Alterations in lipid metabolism in ovarian endometriosis and combined ovarian cancer revealed by untargeted lipidomics

Ovarian endometriosis (OEMs) is a complex condition with a rising rate of incidence. This study aimed to investigate the lipid components associated with the development and progression of OEMs, and to clarify the mechanisms underlying the development of EMs. For this, serum and urine samples were selected from ten women of childbearing age with OEMs (control group), ten with BOT (BOT group), and ten with OEMs+ovarian cancer (malignant group). These samples were analyzed using untargeted ultra-performance liquid chromatography-mass spectrometry. The lipid metabolism products were compared using a multivariate partial least squares discriminant analysis (PLS-DA) to identify differences among the three groups. Further KEGG annotation was used to screen the relevant metabolic pathways.
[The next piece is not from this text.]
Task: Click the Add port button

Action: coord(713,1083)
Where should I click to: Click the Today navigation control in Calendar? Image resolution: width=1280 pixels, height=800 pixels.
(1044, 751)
Differences in the lipid metabolite contents of the serum and urine samples from the BOT and control groups were identified, with 13 in the serum and 9 in the urine varying markedly. KEGG annotation results revealed that the arachidonic acid substitution pathway was enriched in both serum and urine, and the autophagy pathway only in the serum. There were significant differences in lipid metabolites in both the serum and urine samples of the malignant and control groups, with 81 varying significantly in serum and 6 in urine. The lipid metabolites that differed conspicuously in both serum and urine samples were phosphatidic acid and phosphatidylcholines (PC). KEGG annotation results showed that the linoleic acid pathway was enriched in both serum and urine, while the sphingolipid signaling and arachidonic acid pathways were enriched only in the serum samples. There were differences in the levels of serum and urinary lipid metabolites in the malignant and BOT group patients compared to the OEM group. These results suggest that the occurrence of OEMs in combination with ovarian cancer may be related to lipid metabolism.